[Written request] Pull out each line of the listing below that contains the word "Where", and copy every such line in full.

[Stored entries]
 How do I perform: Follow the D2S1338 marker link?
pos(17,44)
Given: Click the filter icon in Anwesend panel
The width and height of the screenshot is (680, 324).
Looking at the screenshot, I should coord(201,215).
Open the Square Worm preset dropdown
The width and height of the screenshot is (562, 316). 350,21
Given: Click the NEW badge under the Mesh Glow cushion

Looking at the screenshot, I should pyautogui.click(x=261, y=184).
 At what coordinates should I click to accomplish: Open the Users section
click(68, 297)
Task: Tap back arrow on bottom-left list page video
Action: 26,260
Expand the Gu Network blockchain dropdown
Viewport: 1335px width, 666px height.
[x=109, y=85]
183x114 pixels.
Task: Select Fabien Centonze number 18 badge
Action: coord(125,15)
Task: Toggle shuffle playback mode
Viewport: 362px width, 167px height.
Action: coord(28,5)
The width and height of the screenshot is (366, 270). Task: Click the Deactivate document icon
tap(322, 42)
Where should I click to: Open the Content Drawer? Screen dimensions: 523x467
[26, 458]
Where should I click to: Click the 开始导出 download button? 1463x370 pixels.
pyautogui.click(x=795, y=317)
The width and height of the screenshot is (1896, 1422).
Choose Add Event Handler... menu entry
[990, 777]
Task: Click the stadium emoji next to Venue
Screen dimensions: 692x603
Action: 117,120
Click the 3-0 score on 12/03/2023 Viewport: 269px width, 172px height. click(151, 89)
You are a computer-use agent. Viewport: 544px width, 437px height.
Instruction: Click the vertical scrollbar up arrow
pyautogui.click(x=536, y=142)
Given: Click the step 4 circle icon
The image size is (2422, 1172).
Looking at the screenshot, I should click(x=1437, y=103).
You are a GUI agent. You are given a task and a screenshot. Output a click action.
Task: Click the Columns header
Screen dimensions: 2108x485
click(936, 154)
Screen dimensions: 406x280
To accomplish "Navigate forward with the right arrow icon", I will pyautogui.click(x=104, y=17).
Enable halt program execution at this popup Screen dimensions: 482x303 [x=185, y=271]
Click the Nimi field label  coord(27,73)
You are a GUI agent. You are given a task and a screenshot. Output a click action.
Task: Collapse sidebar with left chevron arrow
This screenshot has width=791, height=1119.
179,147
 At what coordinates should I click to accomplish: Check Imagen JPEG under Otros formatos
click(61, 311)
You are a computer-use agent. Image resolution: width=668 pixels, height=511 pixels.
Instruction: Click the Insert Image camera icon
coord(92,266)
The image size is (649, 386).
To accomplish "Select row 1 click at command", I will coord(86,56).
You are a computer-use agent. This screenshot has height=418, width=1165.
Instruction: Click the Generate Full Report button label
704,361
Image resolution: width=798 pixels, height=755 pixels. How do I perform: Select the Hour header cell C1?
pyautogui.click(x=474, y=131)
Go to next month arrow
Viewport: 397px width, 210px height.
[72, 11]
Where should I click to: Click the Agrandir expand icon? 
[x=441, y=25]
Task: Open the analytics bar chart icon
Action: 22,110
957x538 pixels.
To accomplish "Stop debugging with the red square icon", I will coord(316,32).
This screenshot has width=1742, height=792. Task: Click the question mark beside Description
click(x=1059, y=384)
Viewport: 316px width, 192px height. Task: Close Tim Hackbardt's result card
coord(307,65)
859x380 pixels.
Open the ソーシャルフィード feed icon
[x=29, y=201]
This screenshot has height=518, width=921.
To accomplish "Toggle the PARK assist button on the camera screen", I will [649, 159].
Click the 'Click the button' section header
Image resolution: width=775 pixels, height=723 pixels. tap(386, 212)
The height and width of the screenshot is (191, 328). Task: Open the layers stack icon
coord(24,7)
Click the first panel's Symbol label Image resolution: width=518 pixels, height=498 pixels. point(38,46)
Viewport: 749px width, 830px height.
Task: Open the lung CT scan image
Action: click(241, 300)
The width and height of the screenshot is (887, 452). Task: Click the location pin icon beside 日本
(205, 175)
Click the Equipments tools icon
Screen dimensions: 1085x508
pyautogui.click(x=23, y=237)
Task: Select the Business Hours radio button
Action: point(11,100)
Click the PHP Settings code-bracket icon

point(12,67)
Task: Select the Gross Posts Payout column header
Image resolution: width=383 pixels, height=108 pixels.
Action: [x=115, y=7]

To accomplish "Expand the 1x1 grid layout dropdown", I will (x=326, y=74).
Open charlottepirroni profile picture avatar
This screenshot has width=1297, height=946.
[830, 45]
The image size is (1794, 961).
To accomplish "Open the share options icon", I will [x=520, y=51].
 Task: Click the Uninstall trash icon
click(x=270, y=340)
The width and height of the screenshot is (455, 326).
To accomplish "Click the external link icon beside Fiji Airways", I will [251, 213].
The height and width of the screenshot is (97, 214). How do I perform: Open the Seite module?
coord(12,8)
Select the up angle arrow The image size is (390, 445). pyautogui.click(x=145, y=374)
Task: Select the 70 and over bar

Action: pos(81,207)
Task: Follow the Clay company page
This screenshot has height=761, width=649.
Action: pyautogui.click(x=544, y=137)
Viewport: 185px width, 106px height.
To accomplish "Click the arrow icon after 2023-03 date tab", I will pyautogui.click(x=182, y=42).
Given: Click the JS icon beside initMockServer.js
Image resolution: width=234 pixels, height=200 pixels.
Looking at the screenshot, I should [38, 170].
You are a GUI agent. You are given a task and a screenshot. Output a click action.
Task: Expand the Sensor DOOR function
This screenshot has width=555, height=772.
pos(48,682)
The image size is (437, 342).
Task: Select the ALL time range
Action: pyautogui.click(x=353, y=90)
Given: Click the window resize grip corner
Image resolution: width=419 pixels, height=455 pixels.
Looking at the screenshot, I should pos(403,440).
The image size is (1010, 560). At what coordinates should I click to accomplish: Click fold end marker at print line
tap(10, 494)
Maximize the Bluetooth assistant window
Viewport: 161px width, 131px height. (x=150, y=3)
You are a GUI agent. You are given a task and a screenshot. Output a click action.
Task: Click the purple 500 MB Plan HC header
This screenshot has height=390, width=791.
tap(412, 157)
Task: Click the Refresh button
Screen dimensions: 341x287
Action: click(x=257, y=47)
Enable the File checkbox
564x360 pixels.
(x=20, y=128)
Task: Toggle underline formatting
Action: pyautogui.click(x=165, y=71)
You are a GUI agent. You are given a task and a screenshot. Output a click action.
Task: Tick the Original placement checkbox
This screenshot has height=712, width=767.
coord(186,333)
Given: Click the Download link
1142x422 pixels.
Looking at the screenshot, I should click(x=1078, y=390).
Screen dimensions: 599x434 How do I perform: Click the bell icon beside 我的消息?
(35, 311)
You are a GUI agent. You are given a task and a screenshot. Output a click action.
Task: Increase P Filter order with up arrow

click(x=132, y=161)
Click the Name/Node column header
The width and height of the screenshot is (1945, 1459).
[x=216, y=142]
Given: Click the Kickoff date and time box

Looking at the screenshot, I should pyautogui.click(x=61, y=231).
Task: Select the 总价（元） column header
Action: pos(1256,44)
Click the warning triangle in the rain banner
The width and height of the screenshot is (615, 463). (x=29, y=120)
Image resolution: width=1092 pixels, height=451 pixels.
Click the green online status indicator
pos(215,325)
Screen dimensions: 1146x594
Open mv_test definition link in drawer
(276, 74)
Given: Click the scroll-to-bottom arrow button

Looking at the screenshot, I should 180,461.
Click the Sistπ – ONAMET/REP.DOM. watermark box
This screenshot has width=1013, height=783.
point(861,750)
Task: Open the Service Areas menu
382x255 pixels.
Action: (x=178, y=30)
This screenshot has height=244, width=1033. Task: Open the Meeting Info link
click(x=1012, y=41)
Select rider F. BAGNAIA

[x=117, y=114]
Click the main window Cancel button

[Task response]
Where should I click to: Open the Content Drawer? Screen dimensions: 523x467
Where should I click to: Click the 开始导出 download button? 1463x370 pixels.
Where should I click to: Click the Agrandir expand icon? 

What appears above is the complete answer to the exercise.